§ Instructions for the task:
All lines from the one holding "The height and" through the last line of the entries below must be transcribed exactly, and no others. Pictures do not go in.

(Collected data)

+ + + + + + +

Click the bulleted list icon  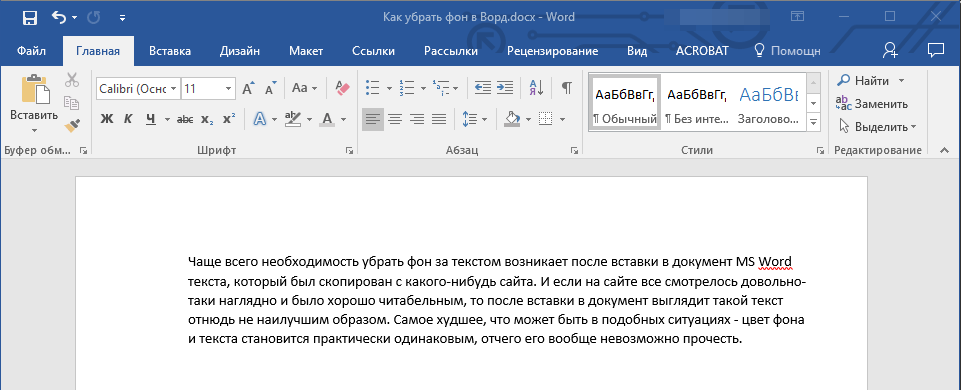click(372, 88)
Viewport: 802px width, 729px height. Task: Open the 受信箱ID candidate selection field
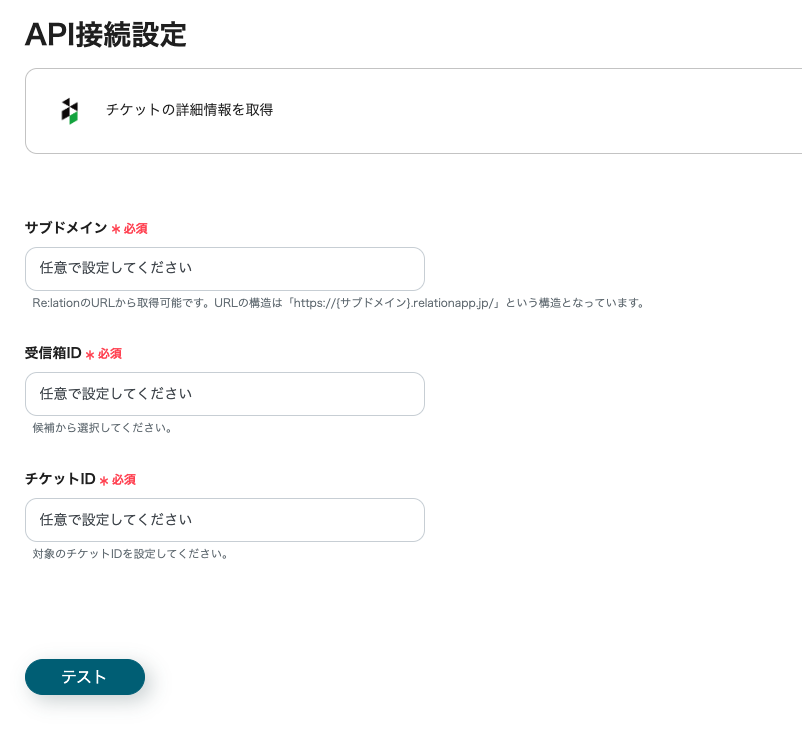pyautogui.click(x=224, y=394)
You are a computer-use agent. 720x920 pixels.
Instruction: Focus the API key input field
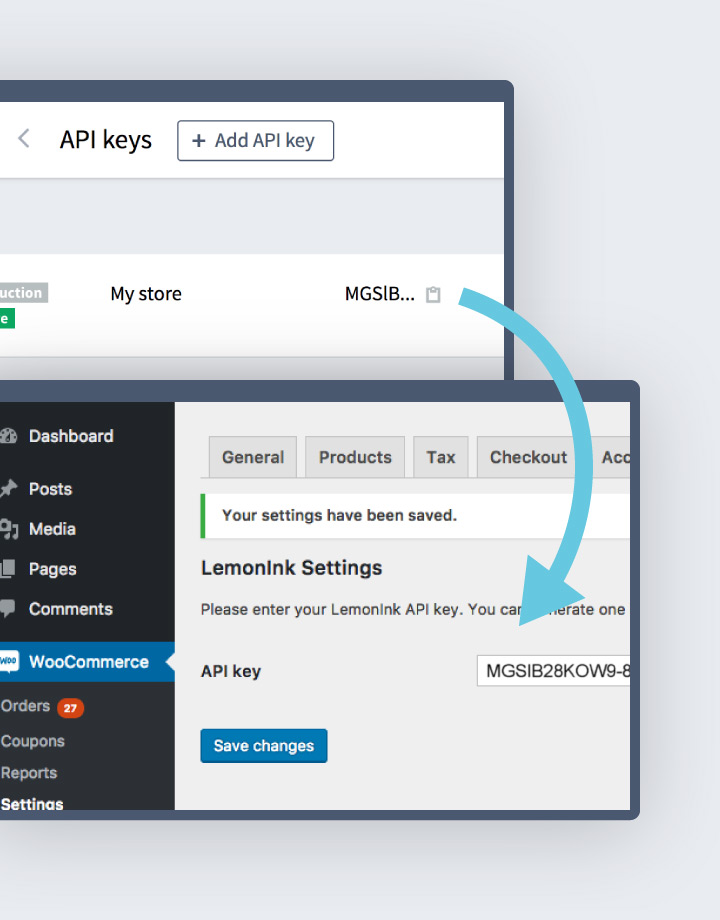tap(555, 671)
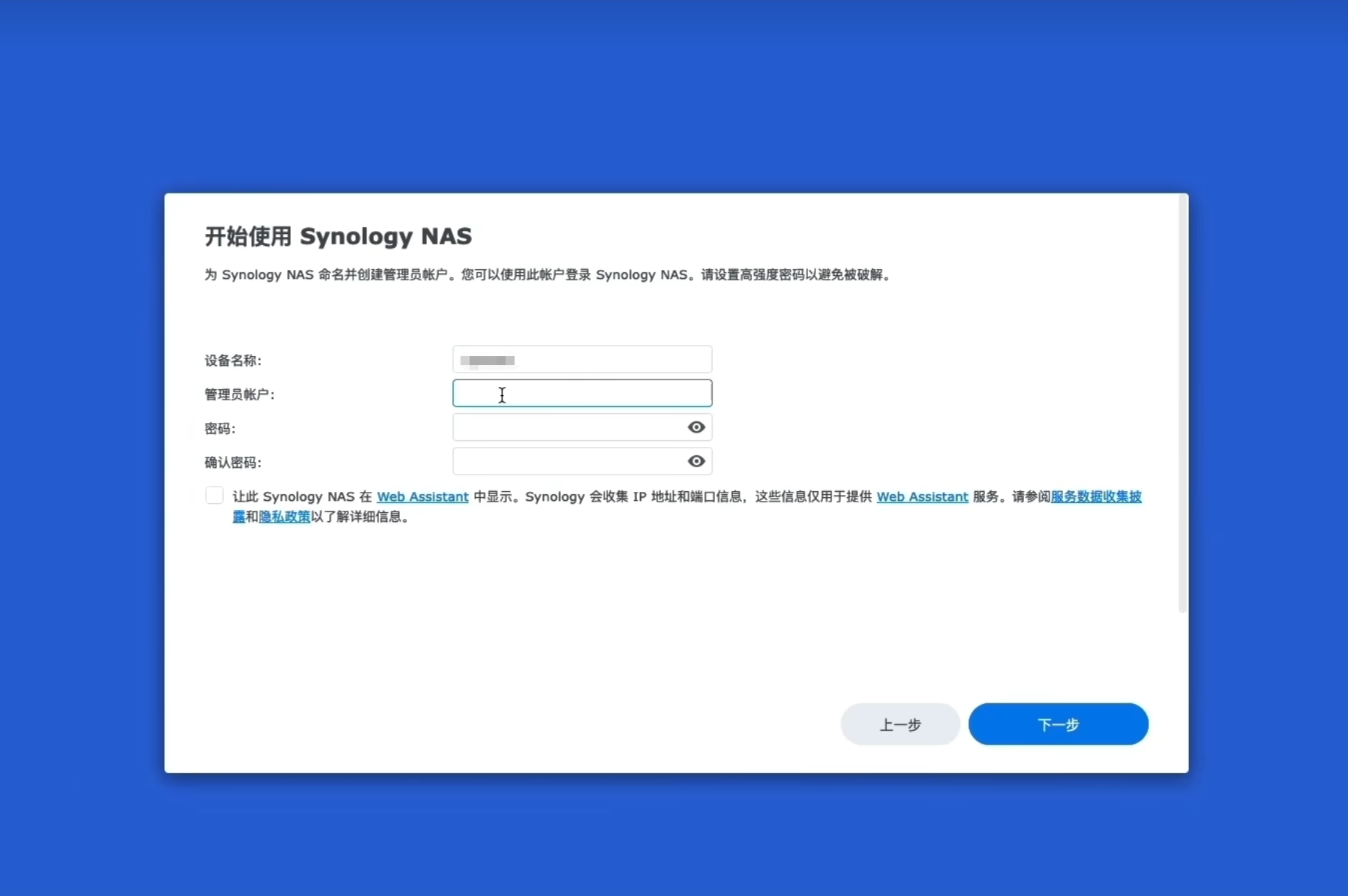Select the 确认密码 input box

(x=568, y=461)
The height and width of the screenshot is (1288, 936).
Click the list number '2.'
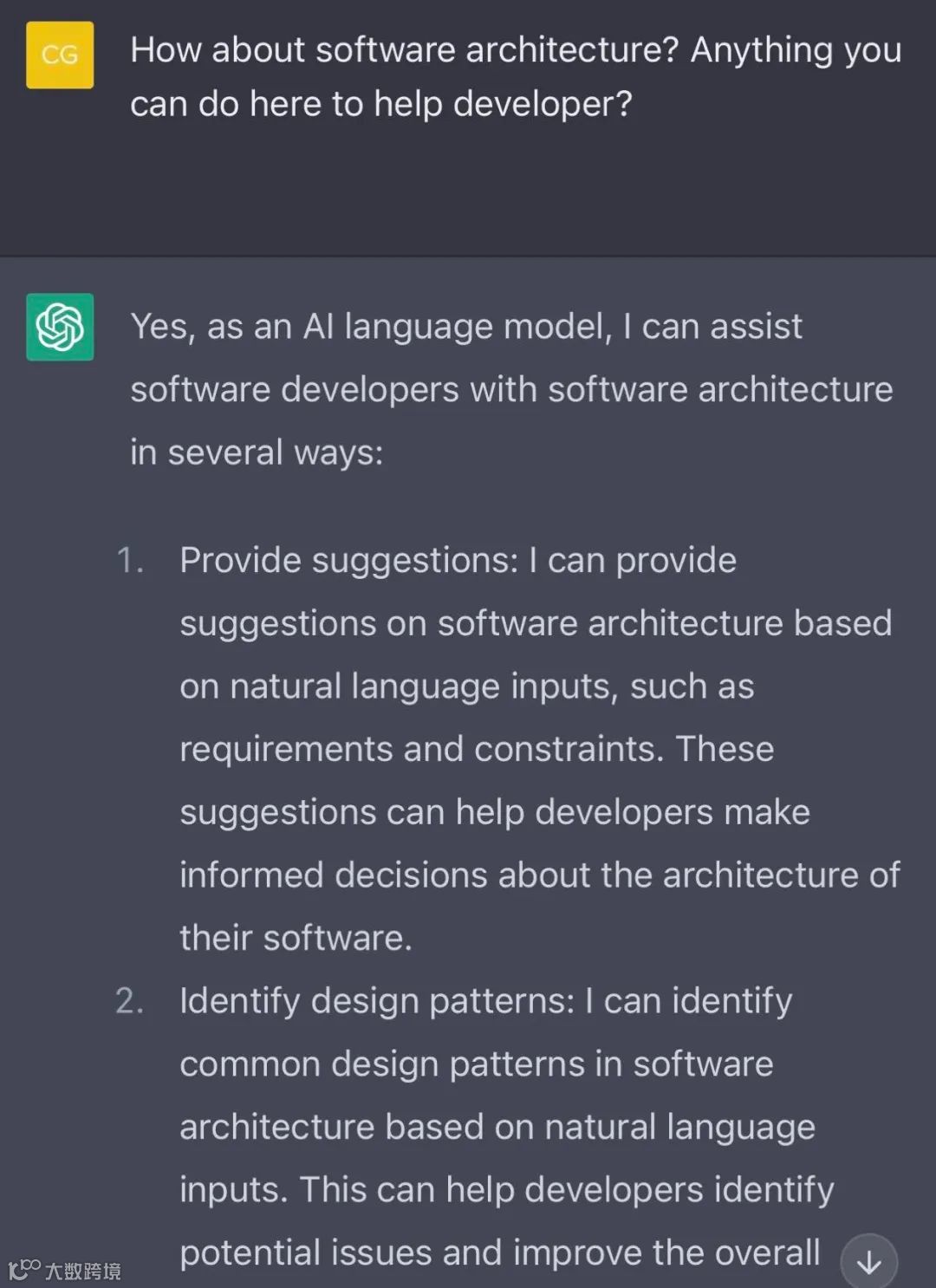pyautogui.click(x=130, y=1001)
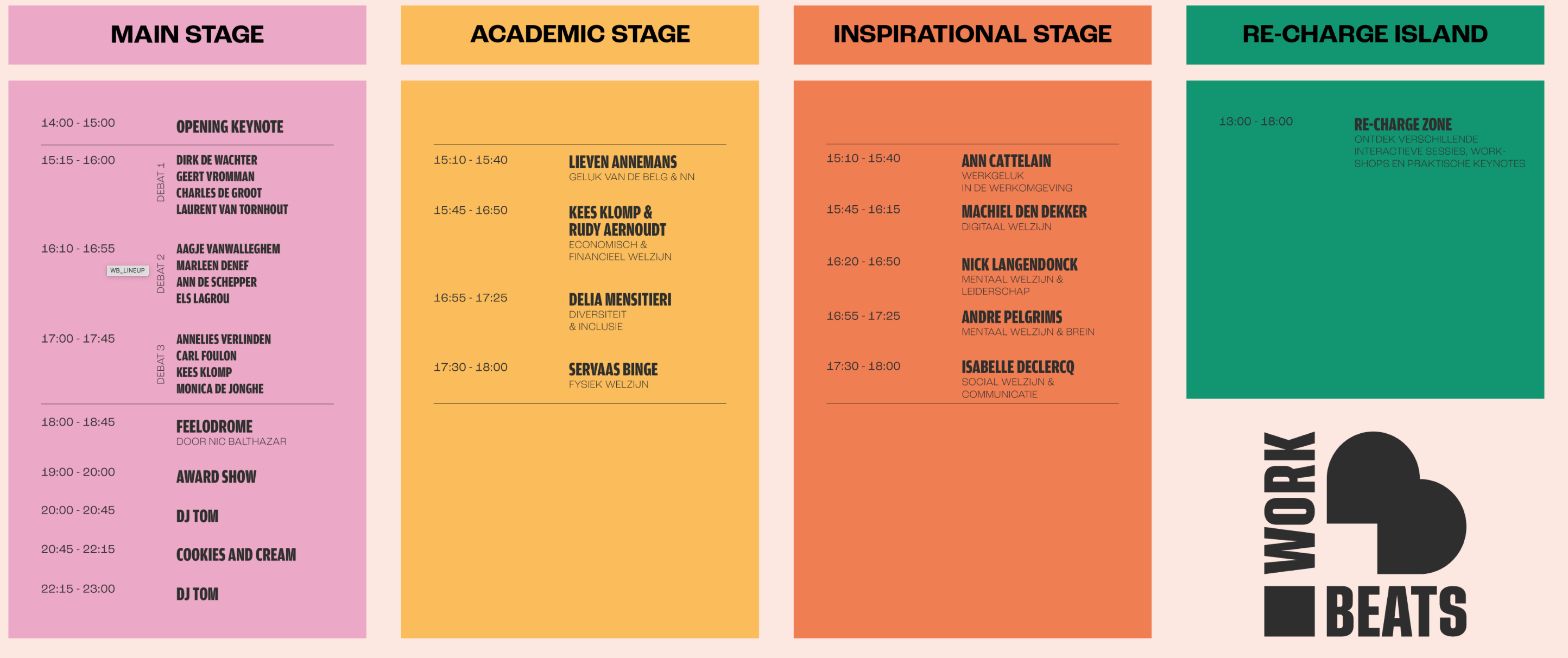Select the MAIN STAGE header
Screen dimensions: 1568x658
click(187, 34)
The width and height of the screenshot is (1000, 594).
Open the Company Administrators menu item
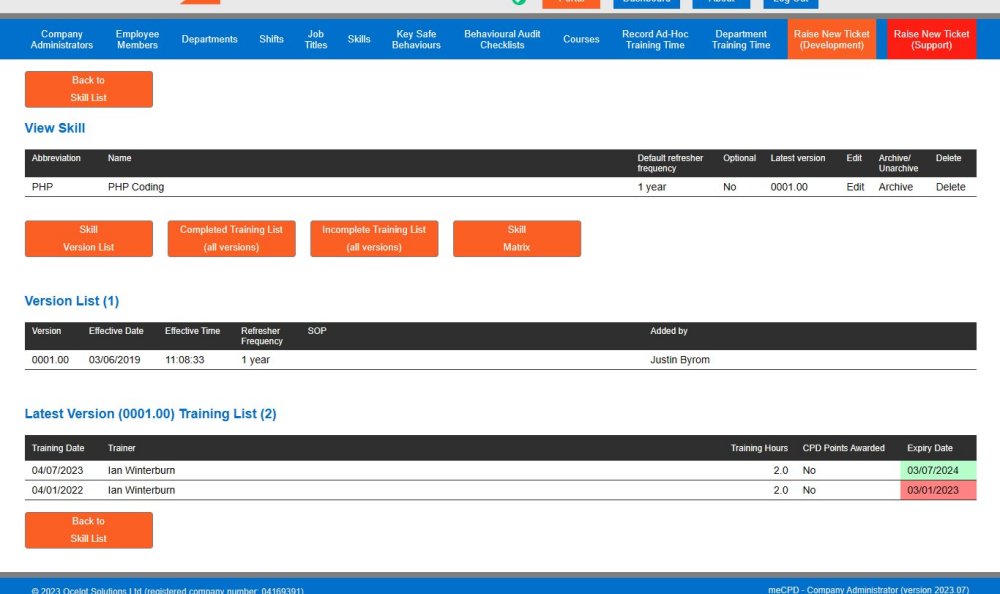click(62, 40)
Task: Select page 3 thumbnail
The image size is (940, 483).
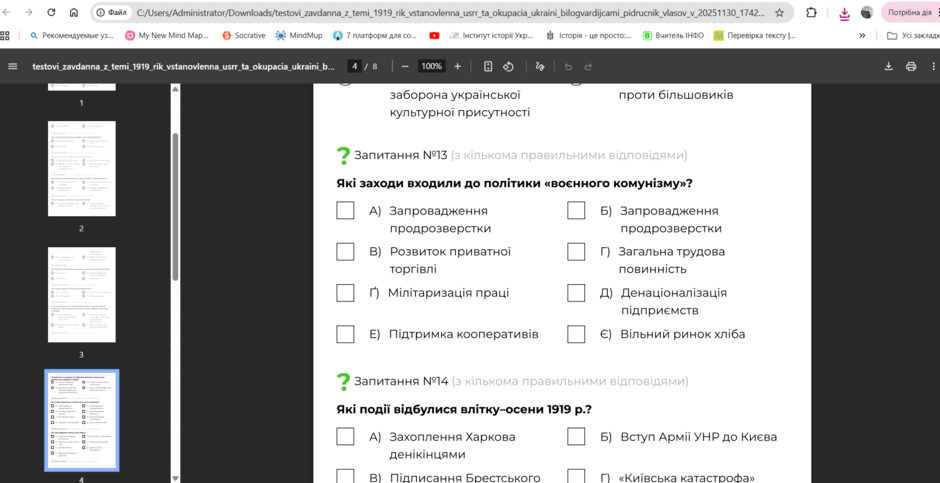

+ + + + + + +

§ Result below:
The height and width of the screenshot is (1288, 936).
Click the list number '2.'
pyautogui.click(x=130, y=1001)
Select the MAIN STAGE header
Screen dimensions: 1568x658
click(187, 34)
The width and height of the screenshot is (1000, 594).
Open the Company Administrators menu item
click(62, 40)
Task: Select page 3 thumbnail
The image size is (940, 483).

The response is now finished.